Sementara itu Anggota Ombudsman RI La Ode Ida mengatakan bahwa keputusan pemerintah terlalu terburu - buru meleburkan BP Batam. Ia khawatir, kalau pengelolaan itu dileburakan rentan disusupi kepentingan politik.

"Sekarang di bawah kepemimpinan Wali Kota, manajemen politik, risikonya ada. Ada kepentingan partai politik dalam upaya terburu - burunya mengalihkan kepemimpinan BP Batam," kata dia.

Menurut La Ode turunnya investasi di Batam lantaran ketidakjelasan birokrasi yang mengurusi itu.
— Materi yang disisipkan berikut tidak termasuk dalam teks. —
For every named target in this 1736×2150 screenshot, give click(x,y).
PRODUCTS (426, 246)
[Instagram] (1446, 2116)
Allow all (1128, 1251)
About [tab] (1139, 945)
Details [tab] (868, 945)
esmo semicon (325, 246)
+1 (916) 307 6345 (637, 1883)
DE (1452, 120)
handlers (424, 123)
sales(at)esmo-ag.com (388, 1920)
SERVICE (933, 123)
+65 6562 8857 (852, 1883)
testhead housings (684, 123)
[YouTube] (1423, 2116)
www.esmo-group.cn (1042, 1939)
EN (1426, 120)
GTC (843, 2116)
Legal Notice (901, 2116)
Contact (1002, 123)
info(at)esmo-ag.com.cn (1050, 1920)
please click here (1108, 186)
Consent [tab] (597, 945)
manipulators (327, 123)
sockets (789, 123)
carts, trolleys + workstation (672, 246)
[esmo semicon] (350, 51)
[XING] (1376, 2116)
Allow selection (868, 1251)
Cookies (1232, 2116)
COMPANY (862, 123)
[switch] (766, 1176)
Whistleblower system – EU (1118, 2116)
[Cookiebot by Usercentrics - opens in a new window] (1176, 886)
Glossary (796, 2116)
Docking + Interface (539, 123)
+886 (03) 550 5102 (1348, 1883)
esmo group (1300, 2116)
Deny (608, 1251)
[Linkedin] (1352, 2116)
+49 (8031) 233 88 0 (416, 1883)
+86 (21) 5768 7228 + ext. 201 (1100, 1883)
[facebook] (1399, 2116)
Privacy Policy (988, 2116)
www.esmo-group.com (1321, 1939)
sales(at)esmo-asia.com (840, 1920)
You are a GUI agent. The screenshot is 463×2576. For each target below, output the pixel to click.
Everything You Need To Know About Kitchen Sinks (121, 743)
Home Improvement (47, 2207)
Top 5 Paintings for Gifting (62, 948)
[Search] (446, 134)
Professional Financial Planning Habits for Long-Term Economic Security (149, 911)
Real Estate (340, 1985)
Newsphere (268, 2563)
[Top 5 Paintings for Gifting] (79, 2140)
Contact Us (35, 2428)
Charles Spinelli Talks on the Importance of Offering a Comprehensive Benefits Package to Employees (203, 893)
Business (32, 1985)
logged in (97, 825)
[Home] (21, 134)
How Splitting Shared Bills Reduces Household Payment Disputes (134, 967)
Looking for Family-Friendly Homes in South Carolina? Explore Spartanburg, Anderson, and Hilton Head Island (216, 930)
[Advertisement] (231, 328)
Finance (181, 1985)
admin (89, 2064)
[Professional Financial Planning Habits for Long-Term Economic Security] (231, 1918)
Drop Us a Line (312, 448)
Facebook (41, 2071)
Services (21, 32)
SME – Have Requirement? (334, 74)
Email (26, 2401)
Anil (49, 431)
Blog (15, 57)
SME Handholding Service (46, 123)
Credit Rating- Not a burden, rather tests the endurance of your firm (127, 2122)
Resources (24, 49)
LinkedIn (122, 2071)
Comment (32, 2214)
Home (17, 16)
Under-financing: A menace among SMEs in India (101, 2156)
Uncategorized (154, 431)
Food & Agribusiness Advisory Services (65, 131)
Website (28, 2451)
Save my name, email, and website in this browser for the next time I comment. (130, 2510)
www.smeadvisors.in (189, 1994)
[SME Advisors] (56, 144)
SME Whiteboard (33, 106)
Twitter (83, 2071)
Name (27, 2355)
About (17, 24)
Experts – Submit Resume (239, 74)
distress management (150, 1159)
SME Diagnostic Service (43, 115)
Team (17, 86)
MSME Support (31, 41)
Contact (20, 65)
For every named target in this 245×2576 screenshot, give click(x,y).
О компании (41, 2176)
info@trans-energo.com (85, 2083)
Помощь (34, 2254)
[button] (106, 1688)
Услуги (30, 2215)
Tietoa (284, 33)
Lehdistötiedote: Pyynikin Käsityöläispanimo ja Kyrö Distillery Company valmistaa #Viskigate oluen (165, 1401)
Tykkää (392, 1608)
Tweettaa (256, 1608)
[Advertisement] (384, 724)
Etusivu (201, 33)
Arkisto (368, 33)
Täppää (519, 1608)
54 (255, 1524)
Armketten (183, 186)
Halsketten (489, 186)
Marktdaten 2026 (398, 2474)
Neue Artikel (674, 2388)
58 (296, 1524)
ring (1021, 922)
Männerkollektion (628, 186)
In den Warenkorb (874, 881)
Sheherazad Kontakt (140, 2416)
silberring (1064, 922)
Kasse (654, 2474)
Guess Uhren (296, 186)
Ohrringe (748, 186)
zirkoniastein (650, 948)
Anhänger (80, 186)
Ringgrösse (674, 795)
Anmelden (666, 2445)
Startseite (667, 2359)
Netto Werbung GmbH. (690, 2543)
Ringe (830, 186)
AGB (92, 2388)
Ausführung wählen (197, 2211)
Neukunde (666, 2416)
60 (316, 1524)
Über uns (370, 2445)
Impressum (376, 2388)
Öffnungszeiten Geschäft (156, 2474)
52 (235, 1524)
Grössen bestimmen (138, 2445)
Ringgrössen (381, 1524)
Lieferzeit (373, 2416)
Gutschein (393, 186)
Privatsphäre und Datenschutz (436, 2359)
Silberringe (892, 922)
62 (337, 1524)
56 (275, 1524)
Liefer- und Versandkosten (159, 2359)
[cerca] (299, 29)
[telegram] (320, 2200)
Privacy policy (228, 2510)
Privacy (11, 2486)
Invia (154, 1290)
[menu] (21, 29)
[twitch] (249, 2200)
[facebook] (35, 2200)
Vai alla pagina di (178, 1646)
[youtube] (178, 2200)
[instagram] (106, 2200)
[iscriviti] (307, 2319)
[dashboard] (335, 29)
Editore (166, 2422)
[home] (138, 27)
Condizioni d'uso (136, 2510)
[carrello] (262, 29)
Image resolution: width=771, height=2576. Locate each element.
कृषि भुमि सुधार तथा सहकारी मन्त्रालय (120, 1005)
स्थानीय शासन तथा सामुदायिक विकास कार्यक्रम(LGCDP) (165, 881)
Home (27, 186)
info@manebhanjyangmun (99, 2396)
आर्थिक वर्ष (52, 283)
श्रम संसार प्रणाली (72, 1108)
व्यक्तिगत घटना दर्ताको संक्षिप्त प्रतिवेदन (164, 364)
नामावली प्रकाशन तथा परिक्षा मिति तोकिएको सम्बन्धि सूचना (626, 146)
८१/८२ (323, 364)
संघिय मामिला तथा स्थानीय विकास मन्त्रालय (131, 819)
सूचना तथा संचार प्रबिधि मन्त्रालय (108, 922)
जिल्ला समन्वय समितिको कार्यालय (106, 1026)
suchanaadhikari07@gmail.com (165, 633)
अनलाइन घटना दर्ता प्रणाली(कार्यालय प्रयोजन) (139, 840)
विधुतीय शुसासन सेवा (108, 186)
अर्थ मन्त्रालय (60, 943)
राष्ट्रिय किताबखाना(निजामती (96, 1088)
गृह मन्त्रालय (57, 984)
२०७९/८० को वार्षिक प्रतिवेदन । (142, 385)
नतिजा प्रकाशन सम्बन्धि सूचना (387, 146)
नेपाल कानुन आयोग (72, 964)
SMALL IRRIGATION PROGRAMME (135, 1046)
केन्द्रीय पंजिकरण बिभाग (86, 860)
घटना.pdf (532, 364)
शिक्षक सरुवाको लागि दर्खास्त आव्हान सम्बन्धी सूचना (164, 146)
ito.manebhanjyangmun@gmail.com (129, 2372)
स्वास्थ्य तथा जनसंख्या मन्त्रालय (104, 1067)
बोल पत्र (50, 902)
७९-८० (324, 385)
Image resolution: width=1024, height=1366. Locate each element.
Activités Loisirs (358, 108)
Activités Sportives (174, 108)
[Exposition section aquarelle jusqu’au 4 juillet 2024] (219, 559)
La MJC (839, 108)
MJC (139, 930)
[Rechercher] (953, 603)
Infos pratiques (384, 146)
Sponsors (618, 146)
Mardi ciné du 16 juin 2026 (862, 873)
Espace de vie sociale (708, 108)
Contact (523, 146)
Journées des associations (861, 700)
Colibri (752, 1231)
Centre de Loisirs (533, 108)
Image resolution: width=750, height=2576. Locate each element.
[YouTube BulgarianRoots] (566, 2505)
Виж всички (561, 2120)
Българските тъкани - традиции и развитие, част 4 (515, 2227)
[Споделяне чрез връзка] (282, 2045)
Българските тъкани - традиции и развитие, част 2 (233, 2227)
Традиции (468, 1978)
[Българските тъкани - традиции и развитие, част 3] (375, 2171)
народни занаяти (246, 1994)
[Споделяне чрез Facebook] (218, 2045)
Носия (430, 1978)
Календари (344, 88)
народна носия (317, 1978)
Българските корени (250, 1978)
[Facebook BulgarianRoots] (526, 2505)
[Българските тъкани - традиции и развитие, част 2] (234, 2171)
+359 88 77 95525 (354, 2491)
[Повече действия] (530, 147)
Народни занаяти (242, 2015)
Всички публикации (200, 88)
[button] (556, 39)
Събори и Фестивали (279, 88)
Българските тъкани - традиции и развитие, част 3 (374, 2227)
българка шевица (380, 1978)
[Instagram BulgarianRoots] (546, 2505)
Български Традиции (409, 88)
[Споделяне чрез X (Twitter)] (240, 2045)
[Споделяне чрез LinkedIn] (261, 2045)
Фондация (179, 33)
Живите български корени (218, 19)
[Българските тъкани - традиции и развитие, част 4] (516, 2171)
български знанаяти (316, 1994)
Pemerintah, kata La Ode, harusnya mengambil kebijakan dengan mempertimbangkan berbagai aspek. "Kami duga karena keguncangan terus menerus di Batam dan pemerintah mengganti Direksi 2016 yang menjadikan performa BP Batam menurun," kata dia.

Sedangkan Enny Indef mengingatkan, Batam tidak hanya sekedar satu kawasan geologi, tapi punya nilai ekonomi yang luar biasa. "Kenapa, karena kebijakannya tidak hanya berdampak terhadap kinerja ekonomi di kawasan Batam tetapi ini juga terkait perekonomian Indonesia," kata Enny.

BP Batam merupakan lembaga pemerintah pusat yang berfungsi dalam pengelolaan, pengembangan dan pembangunan kawasan sesuai dengan fungsi-fungsi kawasan di Batam. Menurut rencana, pada 2019 BP Batam mulai bubar jalan dan kewenangannya dialihkan ke Pemkot Batam.

Namun, gerilya politik tampaknya mulai berlangsung. Masing-masing yang mendukung dan menentang agaknya punya kepentingan. Eh, kepentingan warga Batam bagaimana ini?